Welcome back to Many Hats. Round three of our blog series features the immensely knowledgeable and all-round pop music guru Karlyn King. Whilst also being a performing artist, Karlyn is a lecturer here at AMS, and a dedicated music academic and researcher in her own right. Currently working towards her PhD in popular music, her specialism lies in Vinyl and Record culture, making her the go-to voice on everything rock and pop music related.

Why ‘Many Hats’ you ask? Well, we thought it fitting as it was a term that cropped up in almost every interview we did for the project. People working in the biz we call music often adopt ‘many hats’ during their careers, balancing and trying out a range of jobs and skills whilst also crafting their passion – we think that’s fab and totally under-appreciated in the wider world of work!

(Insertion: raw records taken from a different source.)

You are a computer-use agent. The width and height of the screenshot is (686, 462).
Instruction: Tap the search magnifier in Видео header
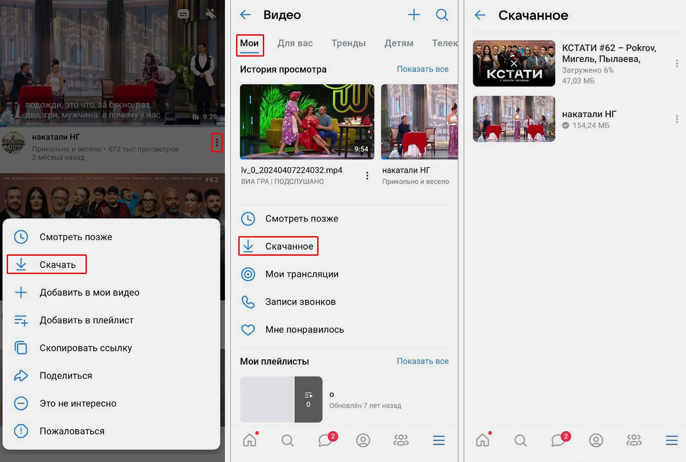coord(441,15)

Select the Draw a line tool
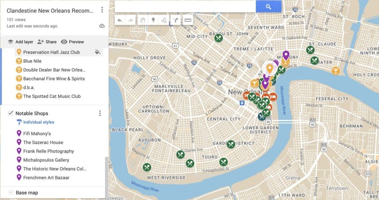[x=164, y=20]
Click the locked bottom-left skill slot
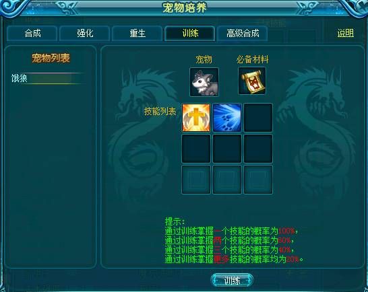Viewport: 368px width, 292px height. coord(196,180)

In today’s competitive world, it’s vital to have a range of skills under your belt.  Academia is a popular option for many musicians, and can open up a whole set of new opportunities! Especially in today’s crazy world.  Keep reading to find out exactly how and why Karlyn King’s passion for music led her down the research path, and get some tips along the way…

Thank you for joining us for our career blog series! Can you introduce yourself and what you do? 

I’m a freelance popular music academic and researcher, my current role involves mainly lecturing, teaching, assessing and curriculum and course design, across various independent music colleges and universities. I have a specialism in genre and culture, artist development, PR and vinyl record culture as well. I mainly roll that out from diploma level right up to Masters level.


Cool, and you’re currently doing a PhD is that right?

Yeah, that’s right! So I’m getting into the final hurdle of my PhD now… It focuses on vinyl records culture, in terms of how it went away and came back and why that is. I’m asking questions like, “How do we consume music?”, “How do we purchase and put a value on records over things like streaming and tapes?”

Interesting! So, what’s the best thing about working in the music industry? 

I would say – and it’s not an easy gig that’s for sure – but finding stuff that you love, whether it’s an artist, track, performance, some sort of meaning behind music… Finding something that really resonates with you and has meaning for you individually, is definitely the best part. 

And that can be something from way back! Some of the stuff I teach is about the 60s and 70s and the evolution of rock and roll for instance, and there’s things within that that people have never thought about, in terms of how we look at music now. So yeah, looking at how it all links together, and discovering brand new artists that are doing something new and interesting and that has a really good message for today. 

How did your music degree help you get to where you are today?

For this type of job, having a degree and postgraduate education is really, really vital. I actually did a Masters in Music and that helped me by giving me a real focus in terms of realising that this is the industry I want to be in, so you commit to it full time! 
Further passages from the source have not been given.